┌──
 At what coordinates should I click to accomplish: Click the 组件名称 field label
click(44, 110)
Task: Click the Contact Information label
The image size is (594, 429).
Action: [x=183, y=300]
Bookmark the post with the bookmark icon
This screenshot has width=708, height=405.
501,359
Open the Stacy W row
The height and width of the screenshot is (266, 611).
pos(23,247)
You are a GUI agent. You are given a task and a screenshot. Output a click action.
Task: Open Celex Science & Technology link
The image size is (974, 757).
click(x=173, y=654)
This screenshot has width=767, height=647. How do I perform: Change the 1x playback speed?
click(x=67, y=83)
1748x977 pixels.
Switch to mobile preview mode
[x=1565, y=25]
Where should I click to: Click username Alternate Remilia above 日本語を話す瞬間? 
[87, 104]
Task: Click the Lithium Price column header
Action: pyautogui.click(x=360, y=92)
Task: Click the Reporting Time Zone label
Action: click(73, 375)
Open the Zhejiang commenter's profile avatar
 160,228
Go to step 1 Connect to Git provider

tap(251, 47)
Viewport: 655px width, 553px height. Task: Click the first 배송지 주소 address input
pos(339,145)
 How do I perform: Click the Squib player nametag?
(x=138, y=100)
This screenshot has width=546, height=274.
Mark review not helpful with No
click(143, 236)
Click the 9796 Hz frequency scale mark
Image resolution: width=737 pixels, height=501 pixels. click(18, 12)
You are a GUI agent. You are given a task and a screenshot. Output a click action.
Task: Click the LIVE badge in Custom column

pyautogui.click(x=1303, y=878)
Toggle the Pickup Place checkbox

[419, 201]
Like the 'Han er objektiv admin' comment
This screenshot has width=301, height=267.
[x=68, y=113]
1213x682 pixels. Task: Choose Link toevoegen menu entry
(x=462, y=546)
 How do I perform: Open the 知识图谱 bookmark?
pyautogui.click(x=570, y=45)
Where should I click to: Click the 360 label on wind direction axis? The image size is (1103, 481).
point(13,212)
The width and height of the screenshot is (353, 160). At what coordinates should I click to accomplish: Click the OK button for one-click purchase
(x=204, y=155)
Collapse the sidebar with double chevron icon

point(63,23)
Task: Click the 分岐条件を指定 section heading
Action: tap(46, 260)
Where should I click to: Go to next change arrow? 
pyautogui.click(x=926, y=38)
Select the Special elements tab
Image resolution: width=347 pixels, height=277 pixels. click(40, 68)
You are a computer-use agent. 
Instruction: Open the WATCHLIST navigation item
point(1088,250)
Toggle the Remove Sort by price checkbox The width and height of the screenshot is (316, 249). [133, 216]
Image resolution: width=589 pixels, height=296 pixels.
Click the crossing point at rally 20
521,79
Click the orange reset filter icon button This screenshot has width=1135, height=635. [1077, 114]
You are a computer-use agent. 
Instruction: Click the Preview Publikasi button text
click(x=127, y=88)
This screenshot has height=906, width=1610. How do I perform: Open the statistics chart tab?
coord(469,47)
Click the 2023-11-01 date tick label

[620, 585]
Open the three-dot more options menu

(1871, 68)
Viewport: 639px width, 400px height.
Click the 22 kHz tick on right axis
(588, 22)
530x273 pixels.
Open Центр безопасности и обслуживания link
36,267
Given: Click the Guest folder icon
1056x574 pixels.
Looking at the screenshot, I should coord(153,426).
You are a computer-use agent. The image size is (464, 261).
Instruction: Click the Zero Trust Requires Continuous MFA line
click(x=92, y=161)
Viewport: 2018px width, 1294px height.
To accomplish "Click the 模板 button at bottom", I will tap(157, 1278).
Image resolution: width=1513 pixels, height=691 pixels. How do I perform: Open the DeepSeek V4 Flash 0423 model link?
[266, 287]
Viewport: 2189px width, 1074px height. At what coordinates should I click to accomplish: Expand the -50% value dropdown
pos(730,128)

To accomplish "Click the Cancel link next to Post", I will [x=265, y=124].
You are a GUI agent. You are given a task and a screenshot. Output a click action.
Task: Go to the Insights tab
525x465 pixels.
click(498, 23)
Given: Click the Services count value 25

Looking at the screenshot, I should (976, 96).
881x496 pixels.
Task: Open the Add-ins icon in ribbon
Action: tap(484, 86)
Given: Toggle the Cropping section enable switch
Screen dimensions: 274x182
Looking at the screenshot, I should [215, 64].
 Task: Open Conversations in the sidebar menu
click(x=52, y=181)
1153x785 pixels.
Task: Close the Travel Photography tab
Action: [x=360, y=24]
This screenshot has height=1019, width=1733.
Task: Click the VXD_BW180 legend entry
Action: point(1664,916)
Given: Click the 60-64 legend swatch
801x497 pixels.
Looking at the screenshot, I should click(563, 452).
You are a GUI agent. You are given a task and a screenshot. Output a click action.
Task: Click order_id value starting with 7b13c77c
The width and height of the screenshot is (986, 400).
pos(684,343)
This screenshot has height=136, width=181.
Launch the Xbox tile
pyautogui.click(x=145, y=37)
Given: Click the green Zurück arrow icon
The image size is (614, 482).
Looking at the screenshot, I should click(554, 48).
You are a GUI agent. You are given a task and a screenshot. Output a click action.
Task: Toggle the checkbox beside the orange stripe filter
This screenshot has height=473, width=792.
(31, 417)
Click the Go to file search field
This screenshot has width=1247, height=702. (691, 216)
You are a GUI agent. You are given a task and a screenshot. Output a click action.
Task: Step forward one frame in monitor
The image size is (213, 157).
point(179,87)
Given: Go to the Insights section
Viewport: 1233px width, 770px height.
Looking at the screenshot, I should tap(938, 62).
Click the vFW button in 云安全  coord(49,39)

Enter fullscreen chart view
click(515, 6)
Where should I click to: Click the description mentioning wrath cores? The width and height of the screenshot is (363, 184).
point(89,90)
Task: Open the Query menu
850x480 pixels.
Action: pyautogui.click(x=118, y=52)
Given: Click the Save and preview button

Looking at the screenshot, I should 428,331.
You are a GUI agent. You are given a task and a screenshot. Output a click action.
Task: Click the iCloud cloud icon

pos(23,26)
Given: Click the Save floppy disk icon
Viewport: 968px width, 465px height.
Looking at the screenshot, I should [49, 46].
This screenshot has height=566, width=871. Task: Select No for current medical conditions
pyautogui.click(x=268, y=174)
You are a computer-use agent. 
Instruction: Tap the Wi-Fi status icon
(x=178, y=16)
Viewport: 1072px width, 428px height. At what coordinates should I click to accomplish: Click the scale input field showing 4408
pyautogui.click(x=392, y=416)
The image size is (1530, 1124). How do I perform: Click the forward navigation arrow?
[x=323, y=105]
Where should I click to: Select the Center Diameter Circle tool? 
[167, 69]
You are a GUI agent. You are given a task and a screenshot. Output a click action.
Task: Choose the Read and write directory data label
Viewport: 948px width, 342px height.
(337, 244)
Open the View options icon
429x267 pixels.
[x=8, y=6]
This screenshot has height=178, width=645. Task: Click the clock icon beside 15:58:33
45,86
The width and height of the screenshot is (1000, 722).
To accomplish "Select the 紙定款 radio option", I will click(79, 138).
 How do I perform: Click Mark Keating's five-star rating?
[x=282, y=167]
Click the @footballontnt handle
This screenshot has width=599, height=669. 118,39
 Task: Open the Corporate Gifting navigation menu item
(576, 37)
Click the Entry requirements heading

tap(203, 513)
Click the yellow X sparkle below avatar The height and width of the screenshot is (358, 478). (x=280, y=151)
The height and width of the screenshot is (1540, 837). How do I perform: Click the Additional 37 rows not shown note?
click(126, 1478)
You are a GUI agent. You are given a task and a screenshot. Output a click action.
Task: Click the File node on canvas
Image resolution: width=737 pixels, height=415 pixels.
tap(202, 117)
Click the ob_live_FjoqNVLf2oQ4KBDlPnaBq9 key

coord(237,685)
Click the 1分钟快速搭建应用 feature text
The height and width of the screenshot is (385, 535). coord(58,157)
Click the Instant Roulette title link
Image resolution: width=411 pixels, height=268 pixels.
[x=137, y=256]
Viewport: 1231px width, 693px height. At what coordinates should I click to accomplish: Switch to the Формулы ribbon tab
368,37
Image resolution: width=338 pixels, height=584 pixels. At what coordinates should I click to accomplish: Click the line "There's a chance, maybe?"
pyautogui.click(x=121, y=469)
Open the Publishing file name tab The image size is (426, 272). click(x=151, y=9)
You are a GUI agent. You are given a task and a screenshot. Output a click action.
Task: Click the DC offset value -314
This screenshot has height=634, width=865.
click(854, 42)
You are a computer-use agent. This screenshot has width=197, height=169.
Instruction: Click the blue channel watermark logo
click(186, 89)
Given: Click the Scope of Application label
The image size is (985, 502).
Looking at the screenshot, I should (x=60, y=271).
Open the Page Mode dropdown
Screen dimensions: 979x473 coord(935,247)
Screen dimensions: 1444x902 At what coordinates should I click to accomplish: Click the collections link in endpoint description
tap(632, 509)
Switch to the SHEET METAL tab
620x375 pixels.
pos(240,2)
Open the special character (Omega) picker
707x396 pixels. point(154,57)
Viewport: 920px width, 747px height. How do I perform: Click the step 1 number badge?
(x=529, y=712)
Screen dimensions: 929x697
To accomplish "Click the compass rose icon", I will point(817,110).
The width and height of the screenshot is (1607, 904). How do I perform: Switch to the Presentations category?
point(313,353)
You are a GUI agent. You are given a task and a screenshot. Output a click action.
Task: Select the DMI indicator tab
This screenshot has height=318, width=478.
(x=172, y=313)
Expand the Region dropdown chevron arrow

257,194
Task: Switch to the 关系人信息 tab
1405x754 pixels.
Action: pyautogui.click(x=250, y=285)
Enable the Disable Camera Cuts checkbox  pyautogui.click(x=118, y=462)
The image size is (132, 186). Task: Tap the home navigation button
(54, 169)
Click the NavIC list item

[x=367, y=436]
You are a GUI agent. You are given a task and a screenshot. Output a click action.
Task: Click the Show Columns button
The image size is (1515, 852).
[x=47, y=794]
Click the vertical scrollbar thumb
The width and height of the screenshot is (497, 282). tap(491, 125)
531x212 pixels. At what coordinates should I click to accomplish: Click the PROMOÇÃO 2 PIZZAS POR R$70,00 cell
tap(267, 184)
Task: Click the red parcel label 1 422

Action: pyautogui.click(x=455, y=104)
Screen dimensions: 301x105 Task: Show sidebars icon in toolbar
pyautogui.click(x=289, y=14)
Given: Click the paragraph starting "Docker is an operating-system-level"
└──
THE REQUEST:
Reproduce the listing lines between the one containing "Screen dimensions: 1444x902" and the one containing "[x=367, y=436]", inclusive, without any changes.

THE SOLUTION:
Screen dimensions: 1444x902 At what coordinates should I click to accomplish: Click the collections link in endpoint description
tap(632, 509)
Switch to the SHEET METAL tab
620x375 pixels.
pos(240,2)
Open the special character (Omega) picker
707x396 pixels. point(154,57)
Viewport: 920px width, 747px height. How do I perform: Click the step 1 number badge?
(x=529, y=712)
Screen dimensions: 929x697
To accomplish "Click the compass rose icon", I will point(817,110).
The width and height of the screenshot is (1607, 904). How do I perform: Switch to the Presentations category?
point(313,353)
You are a GUI agent. You are given a task and a screenshot. Output a click action.
Task: Select the DMI indicator tab
This screenshot has height=318, width=478.
(x=172, y=313)
Expand the Region dropdown chevron arrow

257,194
Task: Switch to the 关系人信息 tab
1405x754 pixels.
Action: pyautogui.click(x=250, y=285)
Enable the Disable Camera Cuts checkbox  pyautogui.click(x=118, y=462)
The image size is (132, 186). Task: Tap the home navigation button
(54, 169)
Click the NavIC list item

[x=367, y=436]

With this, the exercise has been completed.